Repeat these items word for word, starting at the line that contains "Where should I click to: Click Signature" and stopping after the line that contains "Action: (x=465, y=80)".

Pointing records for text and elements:
• • • • • • •
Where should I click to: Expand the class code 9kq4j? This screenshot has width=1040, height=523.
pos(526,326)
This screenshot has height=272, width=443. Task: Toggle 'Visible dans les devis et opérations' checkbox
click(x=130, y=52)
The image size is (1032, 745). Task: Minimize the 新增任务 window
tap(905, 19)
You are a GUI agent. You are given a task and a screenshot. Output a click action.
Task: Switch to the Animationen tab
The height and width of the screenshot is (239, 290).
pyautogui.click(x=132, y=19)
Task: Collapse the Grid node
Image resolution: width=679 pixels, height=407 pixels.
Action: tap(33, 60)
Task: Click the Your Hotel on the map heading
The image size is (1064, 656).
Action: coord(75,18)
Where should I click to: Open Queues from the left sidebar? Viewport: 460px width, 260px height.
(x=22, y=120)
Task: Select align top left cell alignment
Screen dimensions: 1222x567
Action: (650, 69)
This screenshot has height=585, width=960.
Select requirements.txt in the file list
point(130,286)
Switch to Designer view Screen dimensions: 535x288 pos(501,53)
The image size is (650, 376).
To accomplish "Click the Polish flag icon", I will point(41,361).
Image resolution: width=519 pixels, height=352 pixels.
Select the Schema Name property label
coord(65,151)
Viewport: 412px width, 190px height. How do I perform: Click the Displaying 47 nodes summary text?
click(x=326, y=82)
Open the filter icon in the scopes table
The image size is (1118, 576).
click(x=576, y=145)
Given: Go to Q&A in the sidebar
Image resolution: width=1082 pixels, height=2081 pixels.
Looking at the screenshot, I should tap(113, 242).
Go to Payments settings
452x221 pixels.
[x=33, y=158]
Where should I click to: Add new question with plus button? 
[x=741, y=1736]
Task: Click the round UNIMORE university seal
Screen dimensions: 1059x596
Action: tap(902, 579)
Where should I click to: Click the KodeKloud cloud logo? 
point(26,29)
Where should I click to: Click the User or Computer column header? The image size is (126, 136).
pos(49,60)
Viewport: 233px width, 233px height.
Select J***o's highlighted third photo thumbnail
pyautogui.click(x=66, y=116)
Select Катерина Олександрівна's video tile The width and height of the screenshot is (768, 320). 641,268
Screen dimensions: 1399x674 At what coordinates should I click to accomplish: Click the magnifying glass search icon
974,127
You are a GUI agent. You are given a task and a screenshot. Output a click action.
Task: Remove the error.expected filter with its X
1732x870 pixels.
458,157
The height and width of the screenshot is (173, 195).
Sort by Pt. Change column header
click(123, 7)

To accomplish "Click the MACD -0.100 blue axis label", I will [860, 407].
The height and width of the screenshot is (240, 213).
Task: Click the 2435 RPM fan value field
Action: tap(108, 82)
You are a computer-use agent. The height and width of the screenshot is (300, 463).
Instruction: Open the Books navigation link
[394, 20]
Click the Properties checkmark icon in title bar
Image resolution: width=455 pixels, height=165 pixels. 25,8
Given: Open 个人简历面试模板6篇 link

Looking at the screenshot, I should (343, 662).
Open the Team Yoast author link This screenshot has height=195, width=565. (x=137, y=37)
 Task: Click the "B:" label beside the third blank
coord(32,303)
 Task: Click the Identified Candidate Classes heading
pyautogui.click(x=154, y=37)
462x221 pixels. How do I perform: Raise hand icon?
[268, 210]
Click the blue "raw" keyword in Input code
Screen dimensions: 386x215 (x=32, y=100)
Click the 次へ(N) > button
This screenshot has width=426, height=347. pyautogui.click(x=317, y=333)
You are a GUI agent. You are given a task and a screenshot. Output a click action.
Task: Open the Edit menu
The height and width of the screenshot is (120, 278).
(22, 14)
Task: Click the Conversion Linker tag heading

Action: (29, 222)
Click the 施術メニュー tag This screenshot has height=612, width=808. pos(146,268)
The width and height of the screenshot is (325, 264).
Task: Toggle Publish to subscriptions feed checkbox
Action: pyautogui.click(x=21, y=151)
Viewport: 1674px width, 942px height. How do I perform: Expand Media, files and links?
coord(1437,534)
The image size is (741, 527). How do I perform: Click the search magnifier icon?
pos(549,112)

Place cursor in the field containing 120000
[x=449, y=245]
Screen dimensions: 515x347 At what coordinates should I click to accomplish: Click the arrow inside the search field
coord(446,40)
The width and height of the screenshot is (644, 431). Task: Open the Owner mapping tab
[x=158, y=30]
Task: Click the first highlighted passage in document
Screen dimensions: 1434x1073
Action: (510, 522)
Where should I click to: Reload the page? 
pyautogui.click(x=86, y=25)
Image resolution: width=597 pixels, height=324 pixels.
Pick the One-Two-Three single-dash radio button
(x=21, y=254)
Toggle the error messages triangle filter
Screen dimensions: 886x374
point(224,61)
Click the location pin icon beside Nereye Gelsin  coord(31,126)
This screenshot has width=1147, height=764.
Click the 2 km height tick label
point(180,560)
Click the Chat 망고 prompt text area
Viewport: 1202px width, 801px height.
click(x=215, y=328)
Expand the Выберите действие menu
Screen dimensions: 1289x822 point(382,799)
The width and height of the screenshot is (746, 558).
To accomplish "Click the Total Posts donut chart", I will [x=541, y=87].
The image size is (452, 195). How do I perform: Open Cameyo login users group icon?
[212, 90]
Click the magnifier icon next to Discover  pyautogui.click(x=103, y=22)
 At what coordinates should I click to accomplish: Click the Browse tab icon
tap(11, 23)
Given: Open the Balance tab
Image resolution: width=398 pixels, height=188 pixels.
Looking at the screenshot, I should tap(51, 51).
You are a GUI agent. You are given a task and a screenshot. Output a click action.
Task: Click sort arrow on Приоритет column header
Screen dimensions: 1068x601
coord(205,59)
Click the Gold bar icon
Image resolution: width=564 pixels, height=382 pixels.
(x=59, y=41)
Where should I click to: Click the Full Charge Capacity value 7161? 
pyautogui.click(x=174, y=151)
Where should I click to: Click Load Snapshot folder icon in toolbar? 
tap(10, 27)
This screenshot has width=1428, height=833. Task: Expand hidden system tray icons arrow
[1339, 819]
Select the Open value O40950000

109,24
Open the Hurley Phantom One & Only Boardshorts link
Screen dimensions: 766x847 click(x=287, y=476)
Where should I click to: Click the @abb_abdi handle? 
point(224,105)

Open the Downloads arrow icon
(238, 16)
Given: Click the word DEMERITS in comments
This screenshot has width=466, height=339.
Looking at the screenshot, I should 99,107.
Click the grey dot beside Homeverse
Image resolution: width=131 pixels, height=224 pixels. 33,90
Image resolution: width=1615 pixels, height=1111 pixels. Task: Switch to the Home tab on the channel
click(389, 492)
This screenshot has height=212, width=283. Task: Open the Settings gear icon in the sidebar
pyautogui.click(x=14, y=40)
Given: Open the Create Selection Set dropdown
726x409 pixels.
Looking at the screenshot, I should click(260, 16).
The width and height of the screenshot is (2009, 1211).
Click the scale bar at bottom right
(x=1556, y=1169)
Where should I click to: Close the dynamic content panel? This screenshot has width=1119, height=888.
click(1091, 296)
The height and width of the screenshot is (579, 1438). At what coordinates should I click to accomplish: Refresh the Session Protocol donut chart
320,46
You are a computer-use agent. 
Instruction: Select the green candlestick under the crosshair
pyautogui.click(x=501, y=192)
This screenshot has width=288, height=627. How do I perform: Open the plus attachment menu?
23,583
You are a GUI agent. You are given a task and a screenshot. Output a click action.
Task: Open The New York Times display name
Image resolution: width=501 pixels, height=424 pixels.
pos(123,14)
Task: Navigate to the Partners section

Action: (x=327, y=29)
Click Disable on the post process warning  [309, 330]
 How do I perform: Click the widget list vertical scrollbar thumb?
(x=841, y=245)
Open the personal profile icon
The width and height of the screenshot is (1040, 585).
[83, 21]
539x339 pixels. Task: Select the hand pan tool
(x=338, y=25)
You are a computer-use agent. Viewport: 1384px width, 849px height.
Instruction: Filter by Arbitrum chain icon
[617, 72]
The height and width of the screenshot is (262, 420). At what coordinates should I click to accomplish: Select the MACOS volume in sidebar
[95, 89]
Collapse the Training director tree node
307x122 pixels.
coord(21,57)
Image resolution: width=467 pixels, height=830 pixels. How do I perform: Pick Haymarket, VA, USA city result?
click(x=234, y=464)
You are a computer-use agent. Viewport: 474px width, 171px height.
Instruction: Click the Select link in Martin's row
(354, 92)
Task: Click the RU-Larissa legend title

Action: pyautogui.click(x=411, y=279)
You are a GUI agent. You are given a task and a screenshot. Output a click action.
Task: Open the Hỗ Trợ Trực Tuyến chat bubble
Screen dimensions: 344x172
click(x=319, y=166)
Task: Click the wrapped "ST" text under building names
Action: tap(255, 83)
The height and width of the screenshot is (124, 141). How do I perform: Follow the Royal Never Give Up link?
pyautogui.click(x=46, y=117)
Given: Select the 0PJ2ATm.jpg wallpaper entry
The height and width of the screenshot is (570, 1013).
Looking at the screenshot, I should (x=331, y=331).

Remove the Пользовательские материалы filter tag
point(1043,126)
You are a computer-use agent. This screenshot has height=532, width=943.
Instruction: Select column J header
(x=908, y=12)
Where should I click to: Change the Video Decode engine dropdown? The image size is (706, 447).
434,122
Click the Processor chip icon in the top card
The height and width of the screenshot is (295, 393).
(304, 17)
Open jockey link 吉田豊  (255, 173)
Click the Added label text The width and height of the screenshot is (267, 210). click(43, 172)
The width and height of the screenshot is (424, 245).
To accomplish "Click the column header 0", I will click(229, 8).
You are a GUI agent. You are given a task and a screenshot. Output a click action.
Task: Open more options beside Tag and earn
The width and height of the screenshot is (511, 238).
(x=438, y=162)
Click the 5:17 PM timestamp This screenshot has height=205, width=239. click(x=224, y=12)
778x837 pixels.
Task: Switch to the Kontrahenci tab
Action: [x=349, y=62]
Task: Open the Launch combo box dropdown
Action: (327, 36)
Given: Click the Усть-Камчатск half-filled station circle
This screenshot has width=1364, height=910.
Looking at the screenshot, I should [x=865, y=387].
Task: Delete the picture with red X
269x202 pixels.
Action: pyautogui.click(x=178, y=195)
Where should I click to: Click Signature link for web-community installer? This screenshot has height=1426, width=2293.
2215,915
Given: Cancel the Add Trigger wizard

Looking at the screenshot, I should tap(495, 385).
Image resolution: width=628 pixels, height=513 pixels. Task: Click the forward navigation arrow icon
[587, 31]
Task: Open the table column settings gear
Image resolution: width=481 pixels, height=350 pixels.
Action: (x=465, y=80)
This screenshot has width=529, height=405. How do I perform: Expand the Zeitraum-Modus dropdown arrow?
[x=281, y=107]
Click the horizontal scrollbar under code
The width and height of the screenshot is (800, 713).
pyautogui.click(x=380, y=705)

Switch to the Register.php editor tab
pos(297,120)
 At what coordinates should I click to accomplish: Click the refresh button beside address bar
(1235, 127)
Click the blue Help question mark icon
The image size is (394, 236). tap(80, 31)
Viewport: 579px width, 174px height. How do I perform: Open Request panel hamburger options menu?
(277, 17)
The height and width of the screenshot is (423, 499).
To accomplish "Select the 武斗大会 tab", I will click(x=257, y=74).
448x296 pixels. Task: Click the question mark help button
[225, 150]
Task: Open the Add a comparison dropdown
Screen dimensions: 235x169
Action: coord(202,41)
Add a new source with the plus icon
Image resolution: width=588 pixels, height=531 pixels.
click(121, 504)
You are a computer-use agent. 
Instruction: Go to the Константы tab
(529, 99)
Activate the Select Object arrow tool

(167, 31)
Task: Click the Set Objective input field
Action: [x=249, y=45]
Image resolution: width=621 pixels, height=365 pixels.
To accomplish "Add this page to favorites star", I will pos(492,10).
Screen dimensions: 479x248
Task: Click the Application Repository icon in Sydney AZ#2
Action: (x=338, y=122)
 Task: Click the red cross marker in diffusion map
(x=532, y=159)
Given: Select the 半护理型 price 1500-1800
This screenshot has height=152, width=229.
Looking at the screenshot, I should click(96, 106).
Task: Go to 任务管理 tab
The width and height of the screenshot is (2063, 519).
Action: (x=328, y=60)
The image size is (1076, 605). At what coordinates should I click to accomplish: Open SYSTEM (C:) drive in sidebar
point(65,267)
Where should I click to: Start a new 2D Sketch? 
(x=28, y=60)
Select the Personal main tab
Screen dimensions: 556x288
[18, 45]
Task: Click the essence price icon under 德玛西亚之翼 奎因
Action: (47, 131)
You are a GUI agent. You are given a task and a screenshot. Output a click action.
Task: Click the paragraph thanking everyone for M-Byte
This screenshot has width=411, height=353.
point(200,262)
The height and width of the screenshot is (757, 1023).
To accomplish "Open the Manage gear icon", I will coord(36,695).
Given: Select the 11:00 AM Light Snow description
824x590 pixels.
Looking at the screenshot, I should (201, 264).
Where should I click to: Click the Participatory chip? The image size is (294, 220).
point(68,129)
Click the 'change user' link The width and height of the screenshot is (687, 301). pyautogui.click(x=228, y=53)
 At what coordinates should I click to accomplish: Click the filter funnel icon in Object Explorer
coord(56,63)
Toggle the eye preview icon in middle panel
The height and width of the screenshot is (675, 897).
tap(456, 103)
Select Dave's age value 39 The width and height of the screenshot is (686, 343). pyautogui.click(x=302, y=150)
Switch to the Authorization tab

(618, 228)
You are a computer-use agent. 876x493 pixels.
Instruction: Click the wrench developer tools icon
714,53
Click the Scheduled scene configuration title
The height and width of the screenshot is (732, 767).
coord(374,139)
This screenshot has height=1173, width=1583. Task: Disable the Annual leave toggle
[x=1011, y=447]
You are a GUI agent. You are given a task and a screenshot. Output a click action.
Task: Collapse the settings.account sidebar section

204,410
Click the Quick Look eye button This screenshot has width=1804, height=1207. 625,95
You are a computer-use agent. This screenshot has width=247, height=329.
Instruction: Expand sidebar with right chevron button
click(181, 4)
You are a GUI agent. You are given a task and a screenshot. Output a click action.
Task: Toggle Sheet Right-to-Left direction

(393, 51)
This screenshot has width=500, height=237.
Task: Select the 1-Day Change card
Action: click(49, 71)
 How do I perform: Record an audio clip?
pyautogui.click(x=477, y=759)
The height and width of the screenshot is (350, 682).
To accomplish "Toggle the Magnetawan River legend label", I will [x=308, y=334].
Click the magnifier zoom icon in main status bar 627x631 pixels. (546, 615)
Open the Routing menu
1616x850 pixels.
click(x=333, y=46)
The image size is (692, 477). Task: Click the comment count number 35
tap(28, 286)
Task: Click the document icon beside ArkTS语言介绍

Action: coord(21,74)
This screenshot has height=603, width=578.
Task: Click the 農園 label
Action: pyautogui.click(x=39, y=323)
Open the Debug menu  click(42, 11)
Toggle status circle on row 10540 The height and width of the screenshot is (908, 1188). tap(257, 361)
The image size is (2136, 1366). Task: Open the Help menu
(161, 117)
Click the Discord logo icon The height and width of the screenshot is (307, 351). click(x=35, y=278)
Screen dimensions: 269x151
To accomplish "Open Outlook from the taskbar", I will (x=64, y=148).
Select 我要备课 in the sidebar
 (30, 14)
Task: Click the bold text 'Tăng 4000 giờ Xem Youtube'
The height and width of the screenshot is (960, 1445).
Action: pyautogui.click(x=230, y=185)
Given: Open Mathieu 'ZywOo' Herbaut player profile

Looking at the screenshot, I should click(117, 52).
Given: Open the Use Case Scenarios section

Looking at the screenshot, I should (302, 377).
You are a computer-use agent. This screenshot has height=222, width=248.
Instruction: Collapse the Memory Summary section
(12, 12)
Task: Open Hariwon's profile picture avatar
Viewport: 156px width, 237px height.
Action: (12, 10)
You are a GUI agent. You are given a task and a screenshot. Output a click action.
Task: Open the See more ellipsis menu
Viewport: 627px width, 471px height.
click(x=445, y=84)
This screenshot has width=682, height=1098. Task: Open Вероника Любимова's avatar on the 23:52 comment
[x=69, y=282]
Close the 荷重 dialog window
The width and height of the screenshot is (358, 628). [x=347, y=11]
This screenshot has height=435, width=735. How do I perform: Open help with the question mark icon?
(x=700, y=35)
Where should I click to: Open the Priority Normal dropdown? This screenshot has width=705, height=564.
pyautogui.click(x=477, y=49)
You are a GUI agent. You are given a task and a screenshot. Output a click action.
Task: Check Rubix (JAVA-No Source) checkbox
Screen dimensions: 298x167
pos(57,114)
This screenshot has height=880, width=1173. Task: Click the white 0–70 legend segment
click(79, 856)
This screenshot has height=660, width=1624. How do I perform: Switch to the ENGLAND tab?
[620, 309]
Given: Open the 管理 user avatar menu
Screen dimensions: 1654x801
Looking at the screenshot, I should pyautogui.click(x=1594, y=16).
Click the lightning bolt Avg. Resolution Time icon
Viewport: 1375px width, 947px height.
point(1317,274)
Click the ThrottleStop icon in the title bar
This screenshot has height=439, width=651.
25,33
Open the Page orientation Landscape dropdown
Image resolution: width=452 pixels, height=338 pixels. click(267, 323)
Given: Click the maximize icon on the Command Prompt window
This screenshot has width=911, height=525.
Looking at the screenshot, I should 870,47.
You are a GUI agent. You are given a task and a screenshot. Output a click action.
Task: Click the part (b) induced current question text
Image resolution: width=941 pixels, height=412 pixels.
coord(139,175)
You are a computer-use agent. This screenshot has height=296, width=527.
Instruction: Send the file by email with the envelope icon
• • • • • • •
Complete response:
Where should I click to: Click Signature link for web-community installer? This screenshot has height=1426, width=2293.
2215,915
Given: Cancel the Add Trigger wizard

Looking at the screenshot, I should tap(495, 385).
Image resolution: width=628 pixels, height=513 pixels. Task: Click the forward navigation arrow icon
[587, 31]
Task: Open the table column settings gear
Image resolution: width=481 pixels, height=350 pixels.
Action: (x=465, y=80)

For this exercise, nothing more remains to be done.